Nós temos a possibilidade de utilizar células-tronco embrionárias, ao invés de utilizar células-tronco adultas. Na verdade nós deveríamos fazer as duas coisas. Para você fazer essa célula-tronco adulta ter a potencialidade da célula-tronco embrionária é necessário adicionar alguns genes e é isso que os pesquisadores estão tentando fazer agora.
4. Como ficariam as questões ética e religiosa que se colocam?
Religião é uma coisa que cresce com o tempo, está ligada à crença de cada pessoa. Eu posso acreditar que a vida foi criada por Deus, ou então que ela é fruto da evolução. Independentemente disso, dá para saber quando uma planta está viva ou não, bem como uma célula. Eu acredito que existe um grande engano sobre o significado de uma célula estar viva, pois no momento em que você reutiliza aquela célula, ela pode gerar um ser humano, ou então criar uma parte de um outro, e você está fazendo cumprir o seu papel de vida. Enquanto que se você "descascar" a célula – que é como se faz com os embriões não utilizados -, isso sim é morte, e aquela célula nunca vai gerar vida. Já existem quatro milhões de crianças nascidas por fertilização in vitro no mundo, mas ainda assim há falta de conhecimento sobre o processo. A situação pode melhorar a partir do momento em que as pessoas conheçam mais como o processo funciona. Eu gostaria, quando morrer, de ver parte do meu corpo dando vida a outras pessoas. Utilizando células embrionárias para formar células em outras pessoas, é como se eu estivesse doando vida, e não destruindo. Essas células têm vida, mas se você não utilizá-las, você descartará a possibilidade de beneficiar alguém.
5. Com o avanço das pesquisas, a cura de doenças como o Mal de Parkinson está próxima?
Acredito que uma coisa completamente nova, que não temos condições de imaginar agora, surja de repente. Nós não podemos predizer com precisão. Às vezes, achamos que algo vai levar 50 anos para acontecer, e, para nossa surpresa, ela acontece em cinco, dez anos. Acredito que conseguiremos fazer tecidos para o coração em cinco anos, mas talvez essa previsão não seja cumprida. As coisas para serem feitas podem levar muito tempo, então eu peço que sejam pacientes e nunca digam que isso vai acontecer logo.
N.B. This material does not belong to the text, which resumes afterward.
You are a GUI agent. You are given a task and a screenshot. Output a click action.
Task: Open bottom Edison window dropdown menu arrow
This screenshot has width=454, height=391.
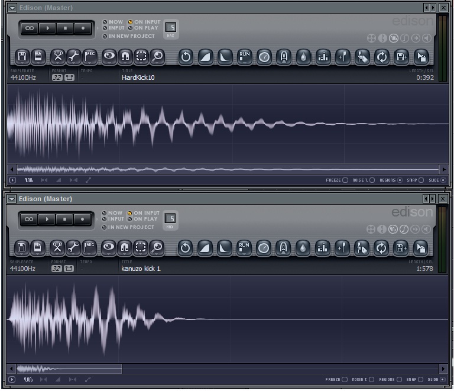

Por isso, vocês, jornalistas, devem ajudar – a nós cientistas -, a nos comunicar com as outras pessoas, pois não posso falar com muita gente simultaneamente, mas posso falar com vocês, para que disseminem nossas idéias entre muitas pessoas.
6. Qual a sua opinião a respeito dos alimentos provenientes de animais clonados? Há riscos para a saúde humana?
Não vejo nenhum problema nisso, pois a natureza já vem fazendo essas modificações, então por que nós mesmos não podemos selecionar as melhores e fazer uso delas? Não existem riscos. Eles são zero.